Thomas Hampson. ©Petra SpiolaJohn Adams’s setting of Walt Whitman for The Wound-Dresser benefitted from Thomas Hampson’s refulgent and vivid baritone, moving words describing Whitman’s experiences of serving in military hospitals during the American Civil War. The music can sometimes be dreary, though, moments of poignancy few and far between, suggesting that full justice was not done to the text, the musical invention on the cusp of being memorable but not quite making it. One moment of activity for the oboe suggested Ravel’s Daphnis, and Sheryl Staples’s light-emitting violin solos (concertmaster Glenn Dicterow was taking a break) and, once again, wonderfully communicative trumpet solos from Philip Smith stood out; but the use of a synthesizer and its ring-tones added naught, detracted even, and seemed not to belong to the ‘human’ orchestra.

Over these two consecutive concerts, the three symphonies played (it was Sibelius 2 the previous evening) all lost their individuality to the ‘New York/Gilbert way’, however impressive sonically and technically. That said, Alban Berg’s Three Pieces for Orchestra (rarely played let alone toured, and stimulating programming) was stunning. At last, music-making to be involved with rather than benignly observed, and played with fantastic security and finish, every shade, shadow, gesture and inflection brought off with exacting placement. This is great music – which still seems to pose problems to some people (a few left during its 20-minute course – just tell them that it’s the music Mahler might have written had he lived a few more years) – that here had an emotional thrust missing so conspicuously at other times. In the final movement, ‘Marsch’, a real sense of terror was present (this is World War One music), yet this is also non-specific music in its remarkable complexity, which is also lucid (the ‘string trio’ of Dicterow, Cynthia Phelps and Carter Brey made very characterful contributions through the layers of texture), and in its capacity to thrill and move, as it certainly did on this occasion. As before, with the orchestra members on the same floor level (no risers), balance was impeccable, the Barbican Hall acoustic losing its restriction and propensity for over-brightness. The Mahler 6-like hammer-blows were perfectly sounded and impacted, and if the arteries of the music were not as severed as ideal – Gilbert doesn’t seem to find crossroads and hiatuses in music – the brass peroration at the end was phenomenally articulated and the brutal cut-off truly shocking.

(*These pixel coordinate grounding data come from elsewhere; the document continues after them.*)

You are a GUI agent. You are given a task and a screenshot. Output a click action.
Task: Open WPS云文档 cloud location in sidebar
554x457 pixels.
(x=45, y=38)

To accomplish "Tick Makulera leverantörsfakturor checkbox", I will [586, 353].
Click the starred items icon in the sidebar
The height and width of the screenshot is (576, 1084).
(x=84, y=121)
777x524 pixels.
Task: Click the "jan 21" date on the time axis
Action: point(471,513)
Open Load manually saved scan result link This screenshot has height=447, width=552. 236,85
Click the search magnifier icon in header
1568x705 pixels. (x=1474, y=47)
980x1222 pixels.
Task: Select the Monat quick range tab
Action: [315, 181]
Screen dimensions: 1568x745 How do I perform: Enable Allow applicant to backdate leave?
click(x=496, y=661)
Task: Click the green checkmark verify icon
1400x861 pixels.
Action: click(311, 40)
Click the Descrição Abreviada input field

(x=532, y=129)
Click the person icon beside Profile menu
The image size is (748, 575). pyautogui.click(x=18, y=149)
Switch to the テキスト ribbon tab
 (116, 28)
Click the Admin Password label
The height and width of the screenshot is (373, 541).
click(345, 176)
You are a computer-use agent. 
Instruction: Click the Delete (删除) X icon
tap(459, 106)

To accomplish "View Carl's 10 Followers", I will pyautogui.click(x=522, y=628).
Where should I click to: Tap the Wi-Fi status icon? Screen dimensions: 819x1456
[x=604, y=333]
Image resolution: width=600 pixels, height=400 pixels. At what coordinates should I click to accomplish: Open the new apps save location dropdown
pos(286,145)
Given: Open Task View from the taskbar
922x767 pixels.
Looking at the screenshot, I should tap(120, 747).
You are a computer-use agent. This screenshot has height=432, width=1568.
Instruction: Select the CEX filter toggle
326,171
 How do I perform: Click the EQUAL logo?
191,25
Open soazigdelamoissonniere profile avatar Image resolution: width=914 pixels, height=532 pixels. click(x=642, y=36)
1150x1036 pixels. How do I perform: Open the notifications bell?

That, frankly, would have been enough, for with the Overture from Beethoven’s music for Egmont we returned to something effective but smoothly operated (superb timpani-playing though) and if ‘Lonely Town’ (from Leonard Bernstein’s On the Town) seemed a rather downbeat ending to the concert (and the tour), it was played with the same possessiveness that the Vienna Philharmonic brings to a Johann Strauss waltz. “This music is ours”, the NY Phil to a man and woman was saying, something not always apparent with some of the other repertoire.

The New York Philharmonic and Alan Gilbert will be very welcome when they return to London in February 2012 (and beyond: before this concert Nicholas Kenyon, Managing Director of the Barbican Centre, and Zarin Mehta, President and Executive Director of the Philharmonic, signed an agreement to this effect) – but this current musical menu and its serving suggests that, next time, forget the classics and bring instead some ‘difficult’ stuff (Schoenberg’s Variations for Orchestra, for instance, and also some William Schuman, it’s his centenary this year) and a goodly selection of Lenny’s legacy.